You have got to learn how to make yourselves Gods in order to save yourselves and be kings and priests to God, the same as all Gods have done — by going from a small capacity to a great capacity, from a small degree to another, from grace to grace….
“As God Now Is, Man[kind] May Be”
One of Dawkins’ most strenuous objections to religion is that it “teaches us that it is a virtue to be satisfied with not understanding” the world. He is concerned that a faith grounded in the “God of the gaps” can impede scientific advancement. This seems like a reasonable concern. If gaps in scientific knowledge are taken to be evidence or proof of God’s existence, then it seems that believers have a perverse incentive to work against scientific advancement. As Dawkins sarcastically describes it:
Here is the message that an imaginary “intelligent design theorist” might broadcast to scientists: “If you don’t understand how something works, never mind: just give up and say God did it. You don’t know how the nerve impulse works? Good! You don’t understand how memories are laid down in the brain? Excellent! Is photosynthesis a bafflingly complex process? Wonderful! Please don’t go to work on the problem, just give up, and appeal to God. Dear scientist, don’t work on your mysteries. Bring us your mysteries, for we can use them. Don’t squander precious ignorance by researching it away. We need those glorious gaps as a last refuge for God.”

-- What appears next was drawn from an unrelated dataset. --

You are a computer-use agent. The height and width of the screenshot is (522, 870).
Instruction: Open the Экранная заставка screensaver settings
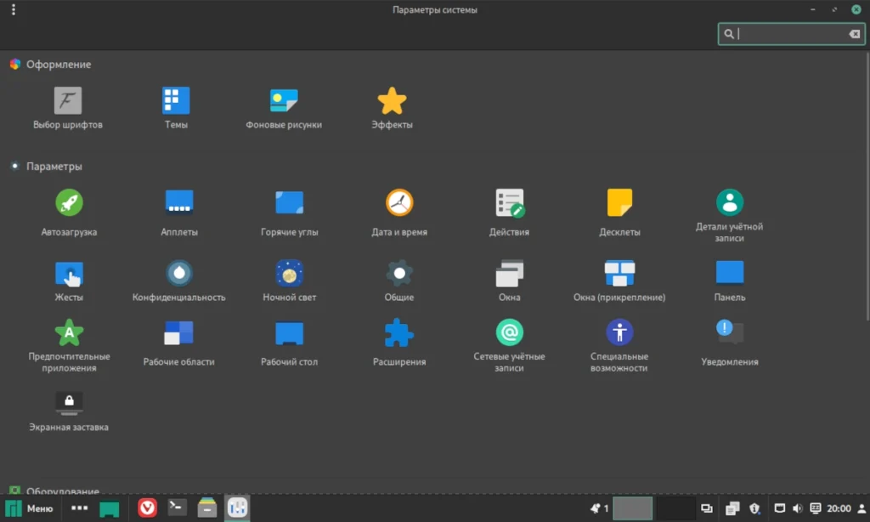(x=69, y=411)
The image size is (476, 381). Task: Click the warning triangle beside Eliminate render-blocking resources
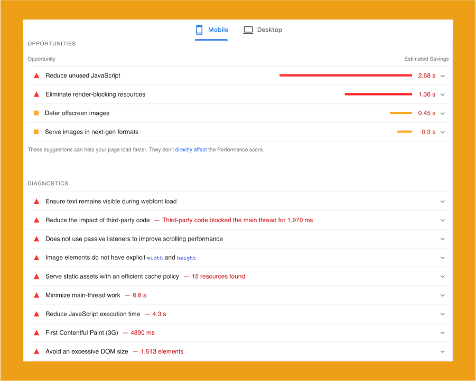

It is questionable, however, whether the “God of the gaps” is consistent with Mormonism. According to the “God of the gaps” argument, phenomena that cannot (at present) be explained scientifically are taken to be evidence of a supernatural being (God) who is not constrained by natural law. But for Mormons (like me) who agree with James Talmage that “the laws of nature are inviolable,” this argument doesn’t really make sense. Gaps in current scientific knowledge are simply evidence that “human understanding of these laws is at best but imperfect.”   
Moreover, Latter-day Saints have an audaciously hopeful theology that those gaps in human understanding will one day be filled. Whereas other religions see an “infinite qualitative difference” (as Søren Kierkegaard put it) between God and humans, Mormons see God and humans as being “all of one species, one race, one great family” (as Parley P. Pratt said). There is no pressure to “give up, and appeal to God” within Mormonism. For Mormons, God is not outside human categories of understanding, but is instead a template for human striving. As Elder Oaks has said, “Our theology begins with [H]eavenly [P]arents. Our highest aspiration is to be like [T]hem.”
Dawkins closes The God Delusion by saying:
I am thrilled to be alive at a time when humanity is pushing against the limits of understanding. Even better, we may eventually discover that there are no limits.
I think most Mormons would agree. Mormon scripture teaches both that “[t]he glory of God is intelligence” (D&C 93:36) and also that mankind has the potential to “receive[] of [God’s] fulness, and of his glory” (D&C 76:56). As a Mormon hymn declares, “There is no end to wisdom.”
At its core, Mormonism invites its adherents to a daunting process of self-transformation and learning that will last for eternity. There are no limits to what we can become.